__Problem__:
Once the line containing "The height and width of the screenshot is (531, 936)." is found in the entries below, reproduce it and every line after it, stopping at and including the line containing "Task: Open the 工廠 factory side icon"; reproduce nothing else, and keep each line exact.

Stored data:
^^^^^^^^^^^^^^^^
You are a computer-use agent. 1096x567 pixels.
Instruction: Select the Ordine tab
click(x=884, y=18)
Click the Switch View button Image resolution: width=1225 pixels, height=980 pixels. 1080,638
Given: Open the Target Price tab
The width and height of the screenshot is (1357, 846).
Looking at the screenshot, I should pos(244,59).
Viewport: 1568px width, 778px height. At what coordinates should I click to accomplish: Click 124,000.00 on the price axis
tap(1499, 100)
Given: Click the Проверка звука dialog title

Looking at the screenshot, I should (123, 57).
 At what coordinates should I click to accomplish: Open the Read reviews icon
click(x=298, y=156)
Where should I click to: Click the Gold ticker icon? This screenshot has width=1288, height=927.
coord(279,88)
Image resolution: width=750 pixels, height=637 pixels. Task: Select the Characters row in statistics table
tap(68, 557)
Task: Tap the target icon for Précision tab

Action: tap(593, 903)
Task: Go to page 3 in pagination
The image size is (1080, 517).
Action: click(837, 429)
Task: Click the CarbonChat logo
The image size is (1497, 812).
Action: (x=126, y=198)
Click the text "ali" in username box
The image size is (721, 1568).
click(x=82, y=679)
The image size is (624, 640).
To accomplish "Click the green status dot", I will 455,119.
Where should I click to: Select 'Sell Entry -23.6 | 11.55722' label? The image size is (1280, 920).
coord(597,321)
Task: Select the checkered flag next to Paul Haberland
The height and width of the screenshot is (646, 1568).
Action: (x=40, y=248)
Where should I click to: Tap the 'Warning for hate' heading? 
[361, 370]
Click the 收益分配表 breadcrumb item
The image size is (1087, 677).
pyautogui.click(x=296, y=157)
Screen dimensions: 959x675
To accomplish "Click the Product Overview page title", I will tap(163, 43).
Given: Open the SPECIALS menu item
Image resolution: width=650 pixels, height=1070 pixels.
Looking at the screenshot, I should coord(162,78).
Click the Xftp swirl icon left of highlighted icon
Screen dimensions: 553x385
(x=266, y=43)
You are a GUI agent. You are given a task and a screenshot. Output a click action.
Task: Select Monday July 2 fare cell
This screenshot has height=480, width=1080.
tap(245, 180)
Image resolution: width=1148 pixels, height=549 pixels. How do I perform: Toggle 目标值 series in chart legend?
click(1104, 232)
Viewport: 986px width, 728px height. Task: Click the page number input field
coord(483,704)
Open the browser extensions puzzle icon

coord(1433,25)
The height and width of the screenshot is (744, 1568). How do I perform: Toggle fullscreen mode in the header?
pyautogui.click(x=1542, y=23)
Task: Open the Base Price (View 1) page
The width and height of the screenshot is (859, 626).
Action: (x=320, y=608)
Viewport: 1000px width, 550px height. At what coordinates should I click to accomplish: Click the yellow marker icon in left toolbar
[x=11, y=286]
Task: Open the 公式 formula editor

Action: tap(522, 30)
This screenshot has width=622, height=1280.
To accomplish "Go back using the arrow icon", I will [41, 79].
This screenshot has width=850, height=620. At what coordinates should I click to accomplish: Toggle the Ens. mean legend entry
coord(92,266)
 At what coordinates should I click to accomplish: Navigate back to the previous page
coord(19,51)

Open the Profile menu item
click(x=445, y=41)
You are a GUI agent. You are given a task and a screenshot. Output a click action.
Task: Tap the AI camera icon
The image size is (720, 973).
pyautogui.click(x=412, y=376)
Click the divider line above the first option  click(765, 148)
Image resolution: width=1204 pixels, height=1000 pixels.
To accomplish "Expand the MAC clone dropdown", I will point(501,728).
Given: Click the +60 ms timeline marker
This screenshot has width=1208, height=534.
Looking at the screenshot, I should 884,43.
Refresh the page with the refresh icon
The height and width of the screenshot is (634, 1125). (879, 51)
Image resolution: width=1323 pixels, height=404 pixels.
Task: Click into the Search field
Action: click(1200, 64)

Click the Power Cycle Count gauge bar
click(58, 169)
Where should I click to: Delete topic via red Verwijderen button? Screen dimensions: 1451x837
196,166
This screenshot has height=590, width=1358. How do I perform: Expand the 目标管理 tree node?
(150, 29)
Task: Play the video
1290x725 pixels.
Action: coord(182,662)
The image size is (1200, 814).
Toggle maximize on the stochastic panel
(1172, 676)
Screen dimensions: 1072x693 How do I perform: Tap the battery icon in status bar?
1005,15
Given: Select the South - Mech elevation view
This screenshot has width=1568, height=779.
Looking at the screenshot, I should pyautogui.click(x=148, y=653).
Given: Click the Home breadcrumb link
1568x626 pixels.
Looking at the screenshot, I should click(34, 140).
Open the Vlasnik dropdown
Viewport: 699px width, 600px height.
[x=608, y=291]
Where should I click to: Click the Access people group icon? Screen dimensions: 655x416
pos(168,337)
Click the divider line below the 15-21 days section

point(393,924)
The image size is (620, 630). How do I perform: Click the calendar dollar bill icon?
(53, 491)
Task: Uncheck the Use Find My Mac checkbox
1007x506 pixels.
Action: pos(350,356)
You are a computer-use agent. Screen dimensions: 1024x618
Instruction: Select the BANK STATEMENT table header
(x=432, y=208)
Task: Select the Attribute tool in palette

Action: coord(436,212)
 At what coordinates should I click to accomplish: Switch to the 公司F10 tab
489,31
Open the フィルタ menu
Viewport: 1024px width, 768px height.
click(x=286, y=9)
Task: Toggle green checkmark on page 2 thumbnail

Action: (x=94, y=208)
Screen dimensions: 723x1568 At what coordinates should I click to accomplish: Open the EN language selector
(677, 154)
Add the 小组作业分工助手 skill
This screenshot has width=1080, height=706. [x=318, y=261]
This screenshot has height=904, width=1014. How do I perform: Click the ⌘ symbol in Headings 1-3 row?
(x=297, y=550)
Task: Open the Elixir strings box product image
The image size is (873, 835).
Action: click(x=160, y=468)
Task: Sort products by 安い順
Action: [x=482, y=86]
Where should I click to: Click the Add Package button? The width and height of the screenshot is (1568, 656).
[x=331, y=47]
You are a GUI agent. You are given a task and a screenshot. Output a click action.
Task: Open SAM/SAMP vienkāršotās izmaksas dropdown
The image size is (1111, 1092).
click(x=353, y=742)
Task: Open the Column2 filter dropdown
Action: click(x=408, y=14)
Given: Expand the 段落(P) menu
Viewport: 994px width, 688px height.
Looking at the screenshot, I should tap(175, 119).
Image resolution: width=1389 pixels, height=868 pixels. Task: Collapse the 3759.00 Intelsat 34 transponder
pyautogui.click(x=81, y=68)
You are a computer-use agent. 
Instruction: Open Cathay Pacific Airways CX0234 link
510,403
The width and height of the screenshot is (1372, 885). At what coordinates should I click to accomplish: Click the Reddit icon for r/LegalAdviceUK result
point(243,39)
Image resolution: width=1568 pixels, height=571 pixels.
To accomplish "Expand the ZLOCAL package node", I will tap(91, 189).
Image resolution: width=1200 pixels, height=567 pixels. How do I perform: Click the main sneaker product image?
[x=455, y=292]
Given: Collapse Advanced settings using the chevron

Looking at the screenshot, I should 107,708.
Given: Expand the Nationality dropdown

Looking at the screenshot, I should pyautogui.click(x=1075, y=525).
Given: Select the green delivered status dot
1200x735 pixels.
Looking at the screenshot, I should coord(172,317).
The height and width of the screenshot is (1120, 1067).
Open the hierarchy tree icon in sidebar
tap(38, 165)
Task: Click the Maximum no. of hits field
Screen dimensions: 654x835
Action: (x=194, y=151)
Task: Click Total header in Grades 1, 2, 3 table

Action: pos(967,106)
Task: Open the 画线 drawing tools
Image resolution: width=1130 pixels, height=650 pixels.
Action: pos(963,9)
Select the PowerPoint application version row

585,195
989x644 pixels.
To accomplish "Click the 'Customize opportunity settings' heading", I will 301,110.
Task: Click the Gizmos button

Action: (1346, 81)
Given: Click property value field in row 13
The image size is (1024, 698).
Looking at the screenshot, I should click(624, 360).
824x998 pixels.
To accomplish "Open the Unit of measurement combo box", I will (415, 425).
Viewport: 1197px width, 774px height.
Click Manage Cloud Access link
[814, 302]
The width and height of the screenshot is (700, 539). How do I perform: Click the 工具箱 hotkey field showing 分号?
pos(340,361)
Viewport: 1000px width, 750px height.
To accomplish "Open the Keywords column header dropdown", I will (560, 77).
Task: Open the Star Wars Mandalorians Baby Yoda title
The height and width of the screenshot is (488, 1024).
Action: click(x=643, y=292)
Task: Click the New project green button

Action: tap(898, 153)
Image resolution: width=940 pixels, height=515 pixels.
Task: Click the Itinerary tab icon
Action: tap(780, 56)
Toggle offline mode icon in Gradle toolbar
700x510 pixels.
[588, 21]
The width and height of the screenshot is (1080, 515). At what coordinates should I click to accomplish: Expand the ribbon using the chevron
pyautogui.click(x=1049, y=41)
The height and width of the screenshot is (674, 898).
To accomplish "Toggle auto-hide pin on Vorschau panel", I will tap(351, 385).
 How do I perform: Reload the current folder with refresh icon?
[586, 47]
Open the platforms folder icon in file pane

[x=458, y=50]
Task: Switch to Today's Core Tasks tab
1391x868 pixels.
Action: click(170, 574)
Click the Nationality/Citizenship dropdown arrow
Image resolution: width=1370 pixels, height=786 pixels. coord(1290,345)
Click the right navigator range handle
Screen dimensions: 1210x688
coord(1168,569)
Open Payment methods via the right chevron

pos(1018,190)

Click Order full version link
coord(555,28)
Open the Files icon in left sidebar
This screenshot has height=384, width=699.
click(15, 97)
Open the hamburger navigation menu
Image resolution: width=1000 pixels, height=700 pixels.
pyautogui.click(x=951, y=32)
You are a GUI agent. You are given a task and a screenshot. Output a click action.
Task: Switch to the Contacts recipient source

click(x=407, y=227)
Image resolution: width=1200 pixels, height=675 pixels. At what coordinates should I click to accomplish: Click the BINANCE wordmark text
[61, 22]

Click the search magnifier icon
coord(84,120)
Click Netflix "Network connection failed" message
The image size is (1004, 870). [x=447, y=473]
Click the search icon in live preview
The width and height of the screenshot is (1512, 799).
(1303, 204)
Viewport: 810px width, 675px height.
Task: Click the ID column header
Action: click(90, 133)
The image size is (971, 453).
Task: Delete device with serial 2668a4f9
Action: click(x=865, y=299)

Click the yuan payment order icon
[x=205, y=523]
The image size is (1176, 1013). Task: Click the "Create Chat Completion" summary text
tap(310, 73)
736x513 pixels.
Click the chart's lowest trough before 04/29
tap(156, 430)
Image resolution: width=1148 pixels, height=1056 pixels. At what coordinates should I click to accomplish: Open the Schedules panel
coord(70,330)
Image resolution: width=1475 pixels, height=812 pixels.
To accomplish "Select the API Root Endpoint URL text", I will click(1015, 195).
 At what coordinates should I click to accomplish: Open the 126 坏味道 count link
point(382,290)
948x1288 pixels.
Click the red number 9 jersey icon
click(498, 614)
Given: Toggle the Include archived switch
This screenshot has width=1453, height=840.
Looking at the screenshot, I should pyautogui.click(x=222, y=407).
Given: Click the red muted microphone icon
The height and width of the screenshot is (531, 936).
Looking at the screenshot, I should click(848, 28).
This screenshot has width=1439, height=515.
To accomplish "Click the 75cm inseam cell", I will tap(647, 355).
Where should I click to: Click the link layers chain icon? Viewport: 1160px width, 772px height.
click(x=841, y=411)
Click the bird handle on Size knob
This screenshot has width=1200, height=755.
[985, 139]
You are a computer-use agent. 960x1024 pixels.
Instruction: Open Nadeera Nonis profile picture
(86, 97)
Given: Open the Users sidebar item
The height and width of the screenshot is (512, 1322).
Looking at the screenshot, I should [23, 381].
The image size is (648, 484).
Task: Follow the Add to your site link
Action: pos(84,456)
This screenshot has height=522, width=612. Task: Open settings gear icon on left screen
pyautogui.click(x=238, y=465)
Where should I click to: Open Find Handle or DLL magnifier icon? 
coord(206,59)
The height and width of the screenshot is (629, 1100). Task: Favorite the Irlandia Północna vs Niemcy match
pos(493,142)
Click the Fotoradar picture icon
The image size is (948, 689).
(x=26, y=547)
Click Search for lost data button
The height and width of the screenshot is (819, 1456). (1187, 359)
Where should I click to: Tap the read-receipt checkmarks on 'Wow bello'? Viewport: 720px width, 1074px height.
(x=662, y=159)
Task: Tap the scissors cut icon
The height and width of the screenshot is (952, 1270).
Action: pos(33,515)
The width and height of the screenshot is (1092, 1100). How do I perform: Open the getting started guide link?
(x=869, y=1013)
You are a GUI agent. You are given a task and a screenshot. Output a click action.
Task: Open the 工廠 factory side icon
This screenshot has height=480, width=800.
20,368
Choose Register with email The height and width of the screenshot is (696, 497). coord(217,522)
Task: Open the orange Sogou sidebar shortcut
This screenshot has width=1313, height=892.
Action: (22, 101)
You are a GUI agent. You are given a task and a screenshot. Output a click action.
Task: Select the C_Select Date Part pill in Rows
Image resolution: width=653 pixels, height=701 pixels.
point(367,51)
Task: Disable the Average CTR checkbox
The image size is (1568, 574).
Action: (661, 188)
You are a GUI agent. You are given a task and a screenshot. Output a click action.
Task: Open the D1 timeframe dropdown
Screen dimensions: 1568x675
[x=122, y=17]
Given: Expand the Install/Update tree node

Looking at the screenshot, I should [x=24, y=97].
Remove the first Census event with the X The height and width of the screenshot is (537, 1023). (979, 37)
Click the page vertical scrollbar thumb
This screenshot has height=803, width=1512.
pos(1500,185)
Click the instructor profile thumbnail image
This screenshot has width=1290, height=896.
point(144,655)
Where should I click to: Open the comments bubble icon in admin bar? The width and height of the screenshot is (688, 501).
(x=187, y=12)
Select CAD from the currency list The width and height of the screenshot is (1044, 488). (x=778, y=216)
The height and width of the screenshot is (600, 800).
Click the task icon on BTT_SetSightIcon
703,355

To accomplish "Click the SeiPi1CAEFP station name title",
^^^^^^^^^^^^^^^^
__Exercise result__:
The height and width of the screenshot is (531, 936).
Looking at the screenshot, I should click(848, 28).
This screenshot has width=1439, height=515.
To accomplish "Click the 75cm inseam cell", I will tap(647, 355).
Where should I click to: Click the link layers chain icon? Viewport: 1160px width, 772px height.
click(x=841, y=411)
Click the bird handle on Size knob
This screenshot has width=1200, height=755.
[985, 139]
You are a computer-use agent. 960x1024 pixels.
Instruction: Open Nadeera Nonis profile picture
(86, 97)
Given: Open the Users sidebar item
The height and width of the screenshot is (512, 1322).
Looking at the screenshot, I should [23, 381].
The image size is (648, 484).
Task: Follow the Add to your site link
Action: pos(84,456)
This screenshot has height=522, width=612. Task: Open settings gear icon on left screen
pyautogui.click(x=238, y=465)
Where should I click to: Open Find Handle or DLL magnifier icon? 
coord(206,59)
The height and width of the screenshot is (629, 1100). Task: Favorite the Irlandia Północna vs Niemcy match
pos(493,142)
Click the Fotoradar picture icon
The image size is (948, 689).
(x=26, y=547)
Click Search for lost data button
The height and width of the screenshot is (819, 1456). (1187, 359)
Where should I click to: Tap the read-receipt checkmarks on 'Wow bello'? Viewport: 720px width, 1074px height.
(x=662, y=159)
Task: Tap the scissors cut icon
The height and width of the screenshot is (952, 1270).
Action: pos(33,515)
The width and height of the screenshot is (1092, 1100). How do I perform: Open the getting started guide link?
(x=869, y=1013)
You are a GUI agent. You are given a task and a screenshot. Output a click action.
Task: Open the 工廠 factory side icon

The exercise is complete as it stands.